**INPUT**
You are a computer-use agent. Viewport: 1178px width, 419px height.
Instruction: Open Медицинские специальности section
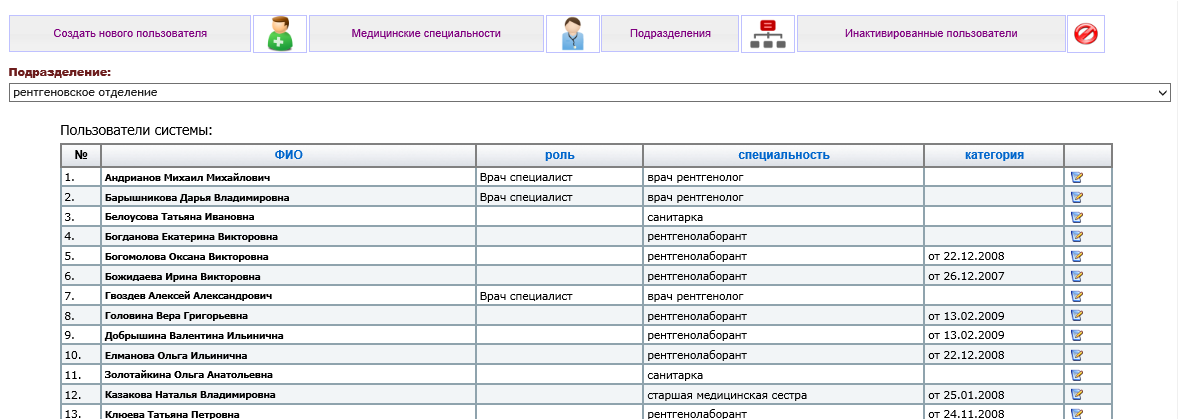[426, 34]
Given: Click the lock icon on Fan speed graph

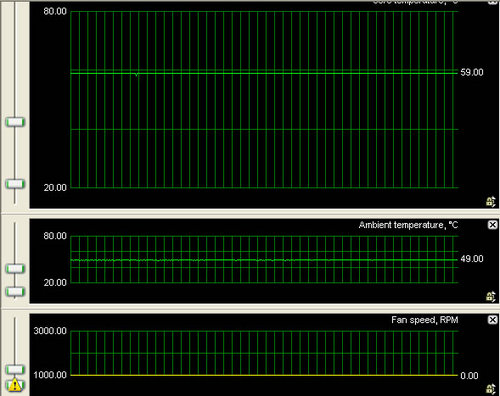Looking at the screenshot, I should (490, 389).
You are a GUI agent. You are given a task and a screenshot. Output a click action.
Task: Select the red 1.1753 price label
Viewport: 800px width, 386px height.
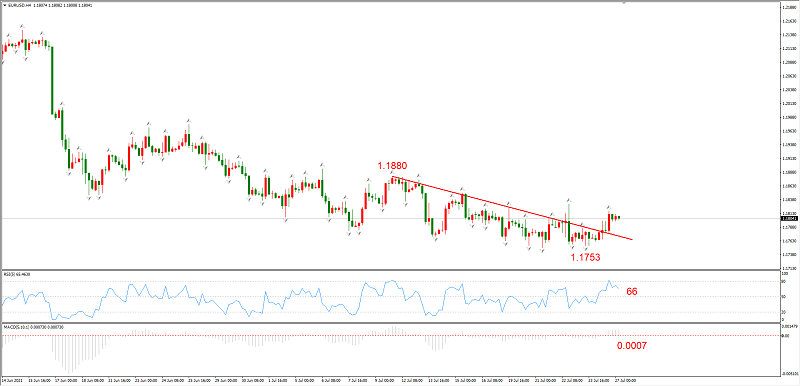coord(585,258)
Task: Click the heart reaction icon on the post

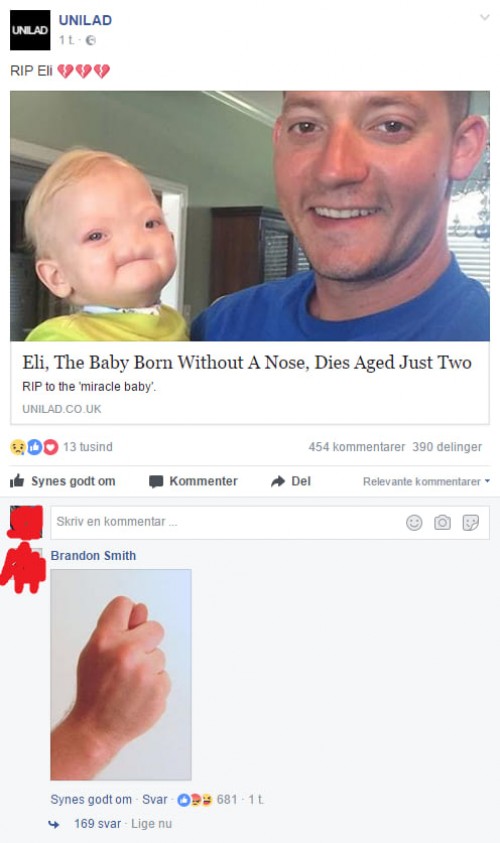Action: point(51,447)
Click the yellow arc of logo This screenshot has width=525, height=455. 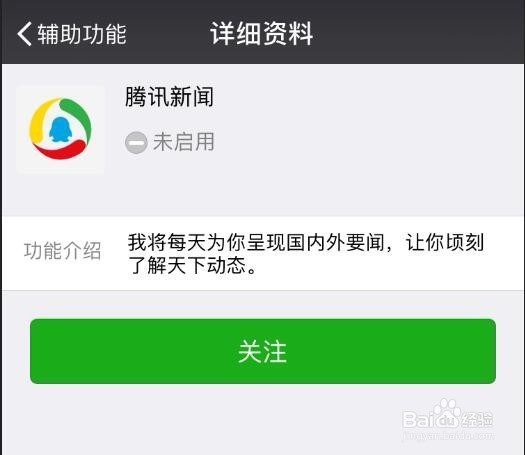(x=40, y=120)
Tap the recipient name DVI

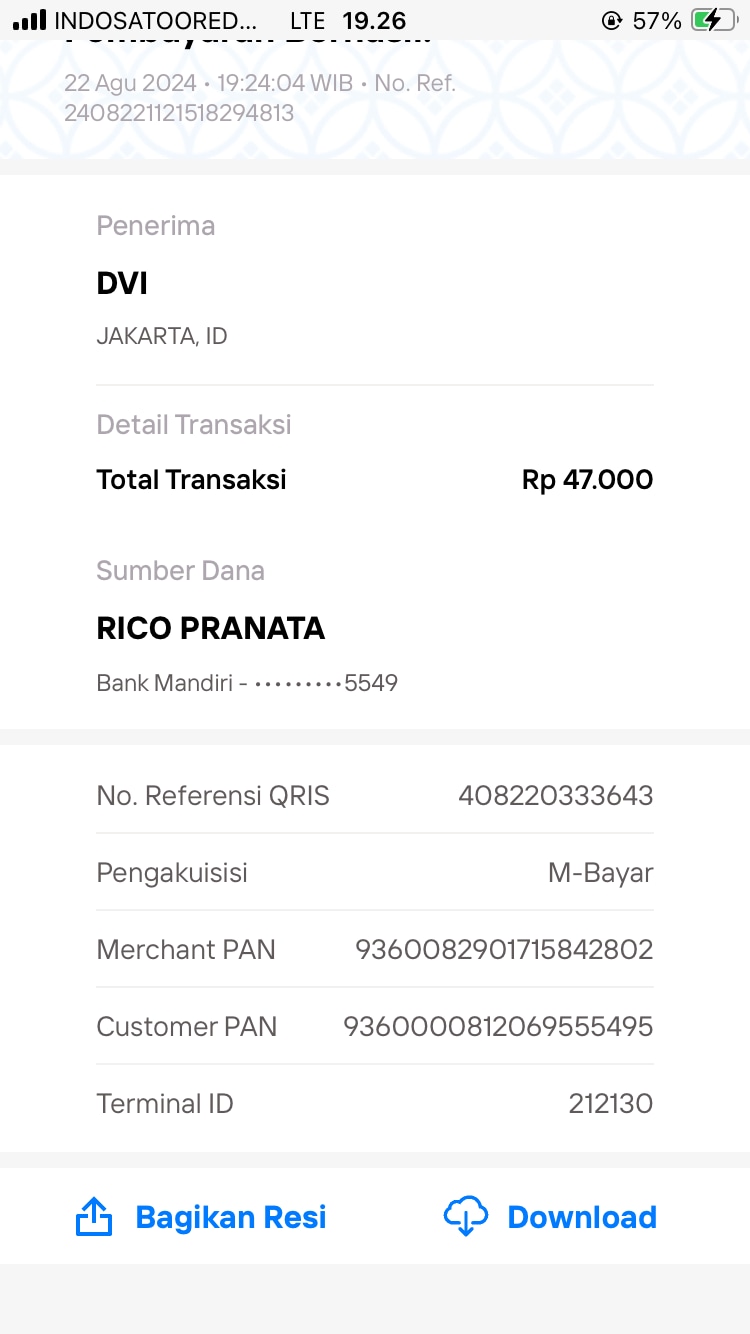click(x=122, y=284)
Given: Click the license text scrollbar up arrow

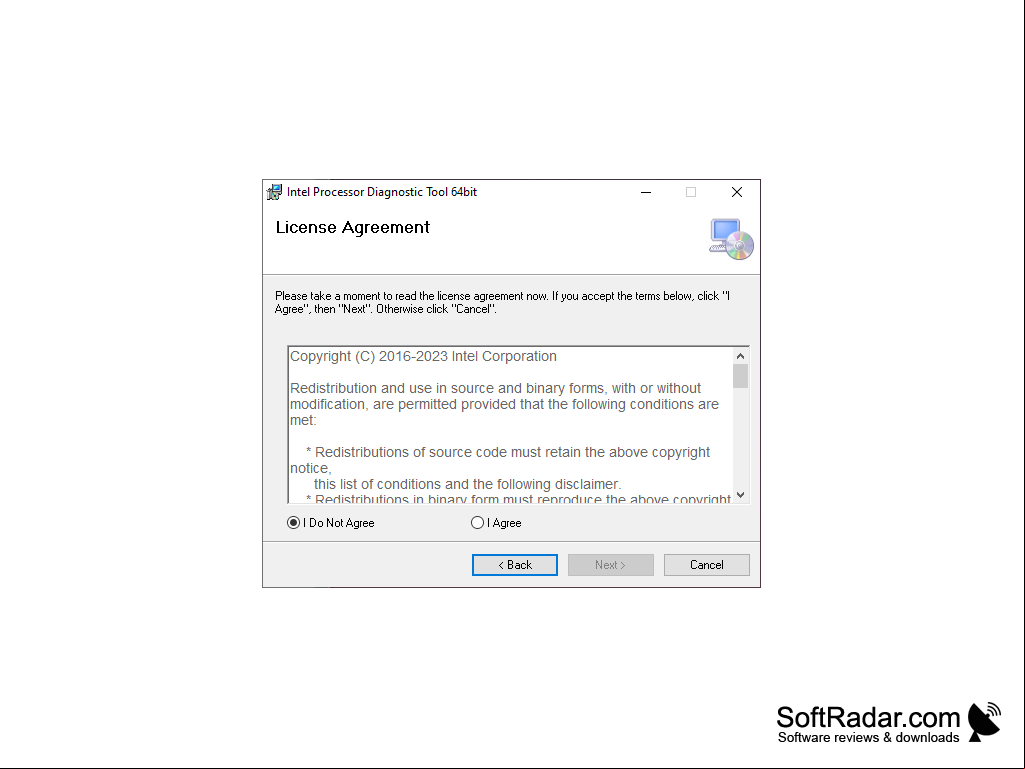Looking at the screenshot, I should click(741, 356).
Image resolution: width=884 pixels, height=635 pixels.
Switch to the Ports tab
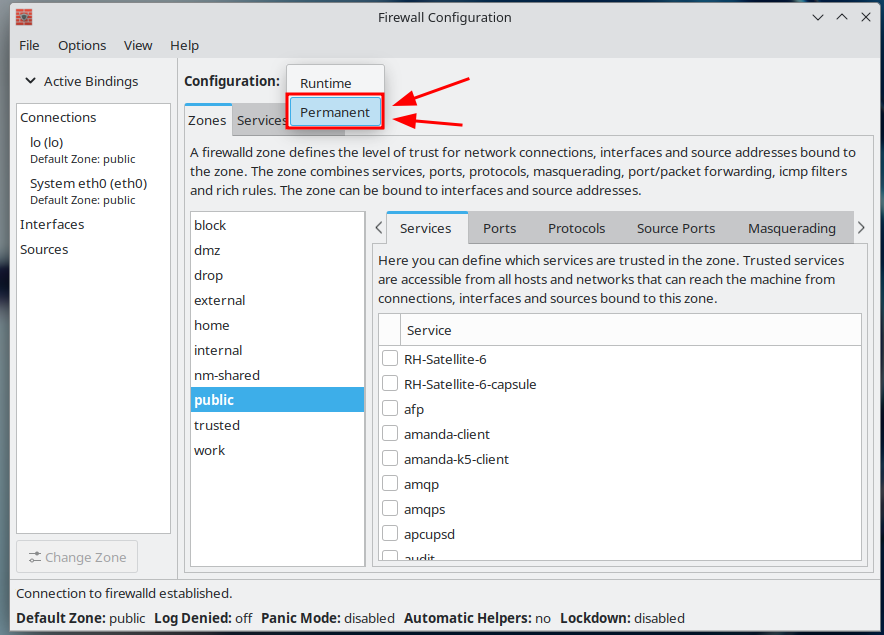(x=499, y=228)
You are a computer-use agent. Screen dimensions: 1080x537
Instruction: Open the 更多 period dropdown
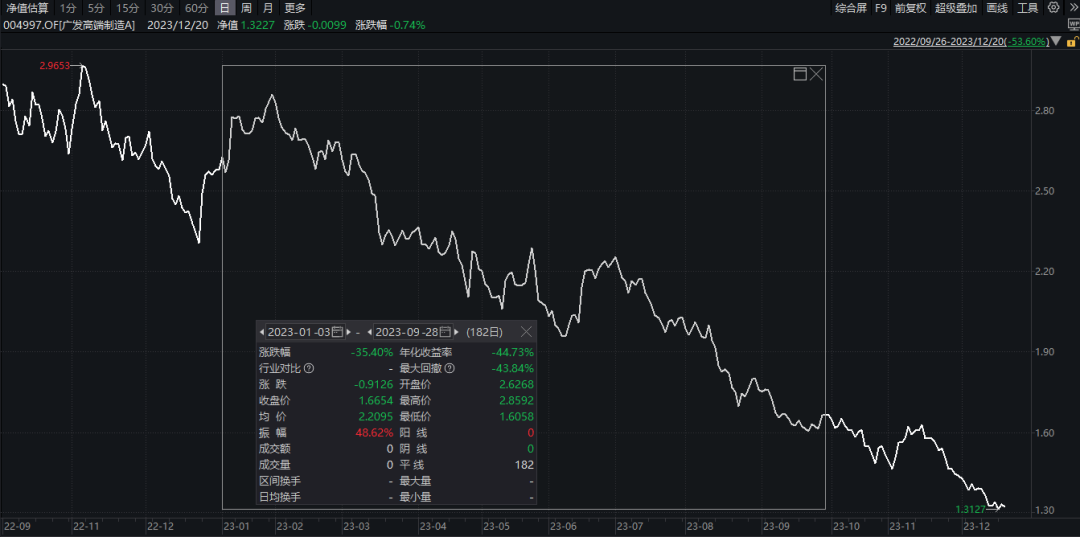coord(295,8)
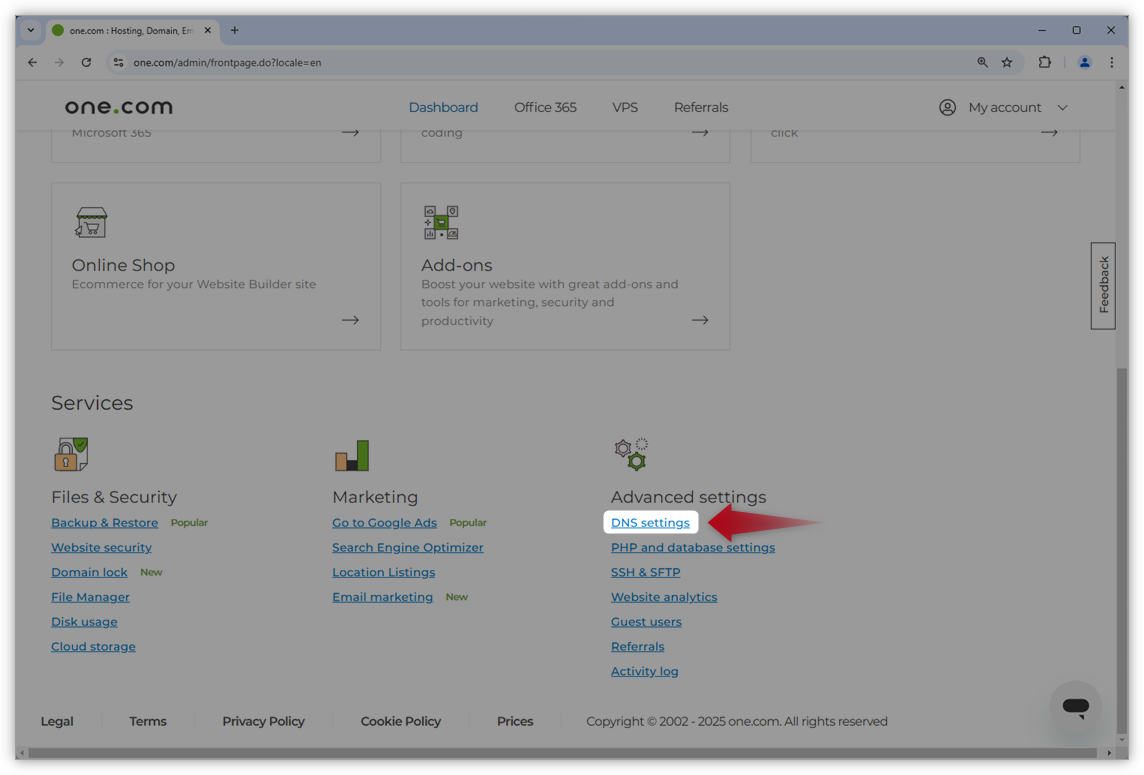Open the browser extensions icon

pyautogui.click(x=1044, y=62)
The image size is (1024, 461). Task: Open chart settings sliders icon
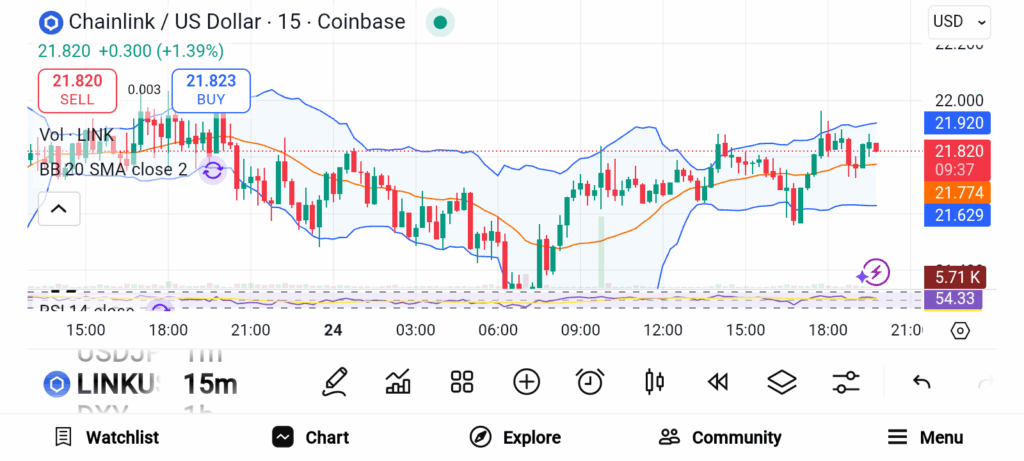coord(846,381)
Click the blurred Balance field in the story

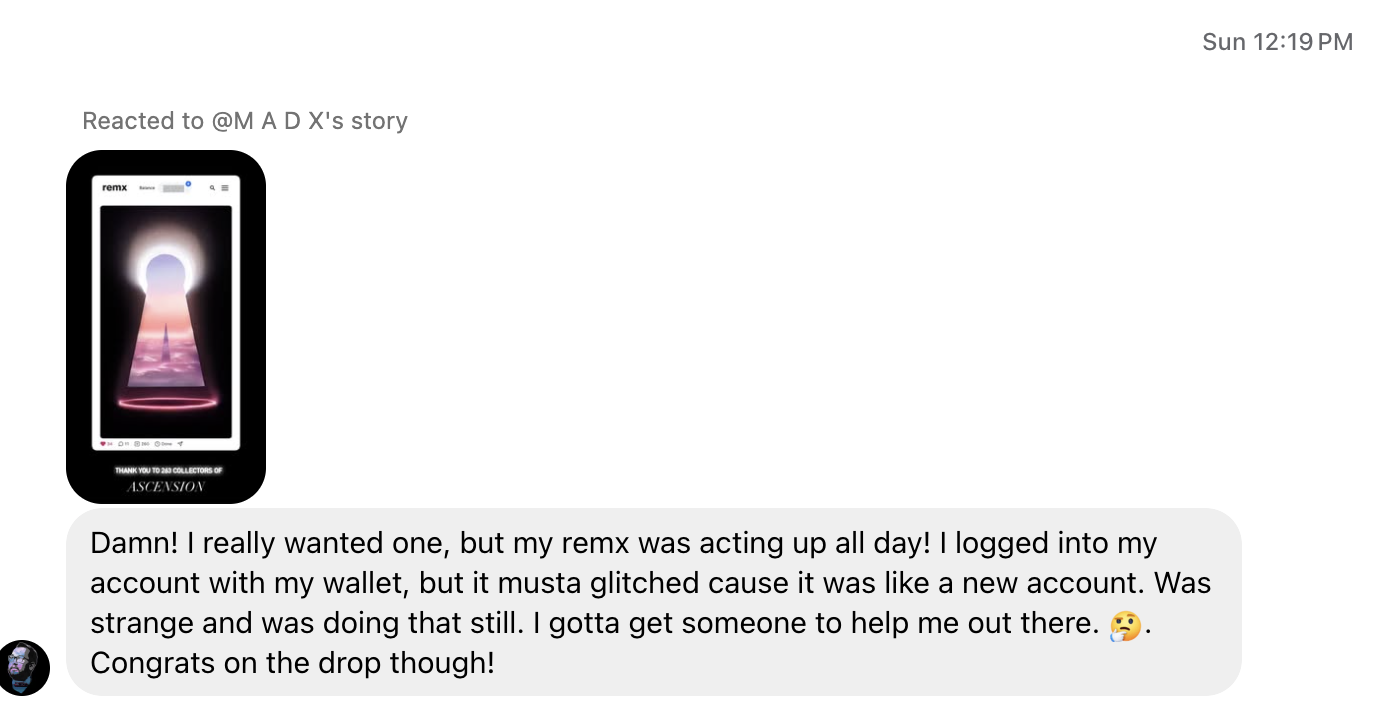173,188
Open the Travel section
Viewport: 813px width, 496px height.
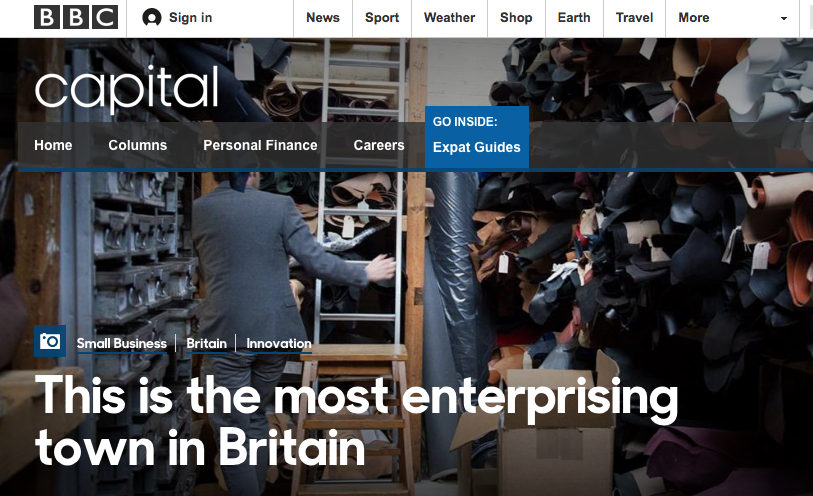634,18
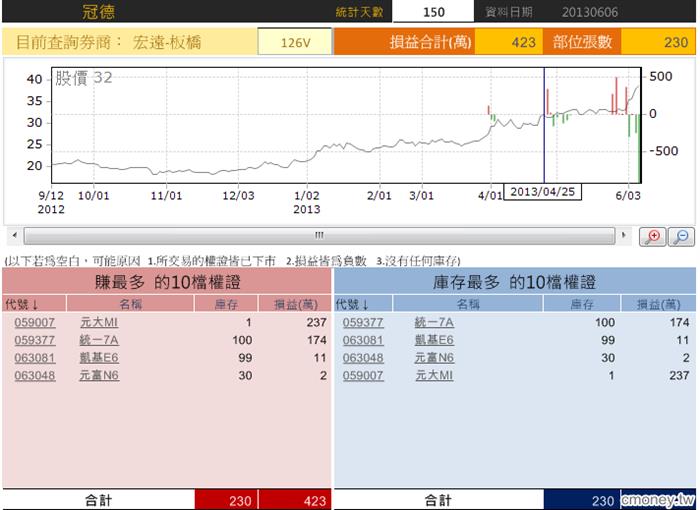The height and width of the screenshot is (510, 700).
Task: Open warrant code 059377 in 庫存最多 table
Action: pos(363,322)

**WHAT TO PRODUCE**
Copy word for word the span of the records above that begins at the line with "Instruction: Open Медицинские" and ends at the line with "You are a GUI", including those two lines but not the pictures.

**WRITTEN ANSWER**
Instruction: Open Медицинские специальности section
[426, 34]
Given: Click the lock icon on Fan speed graph

Looking at the screenshot, I should (490, 389).
You are a GUI agent. You are given a task and a screenshot. Output a click action.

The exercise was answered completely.